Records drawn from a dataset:
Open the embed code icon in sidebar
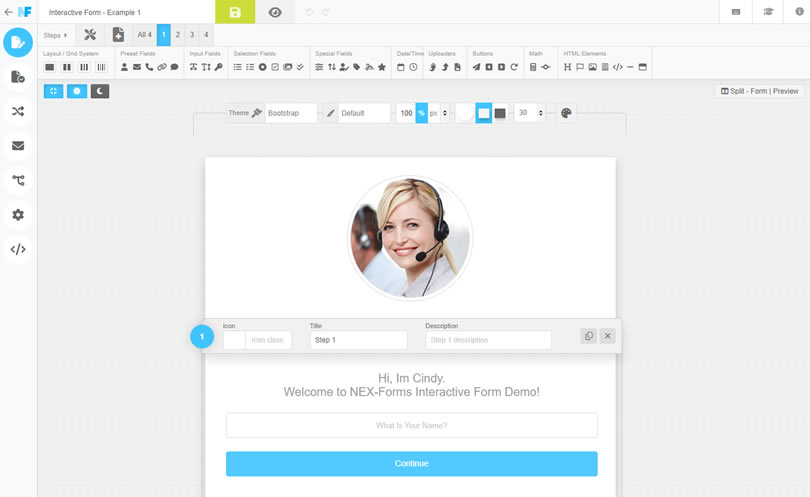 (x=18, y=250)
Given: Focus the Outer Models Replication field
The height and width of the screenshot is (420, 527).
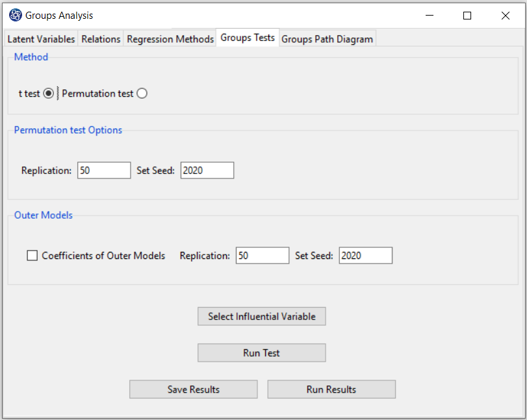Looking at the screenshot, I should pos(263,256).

The problem: What is needed is every entry above, repeated exactly, with the pictures dropped.

Solution to the problem:
Open the embed code icon in sidebar
 (x=18, y=250)
Given: Focus the Outer Models Replication field
The height and width of the screenshot is (420, 527).
Looking at the screenshot, I should pos(263,256).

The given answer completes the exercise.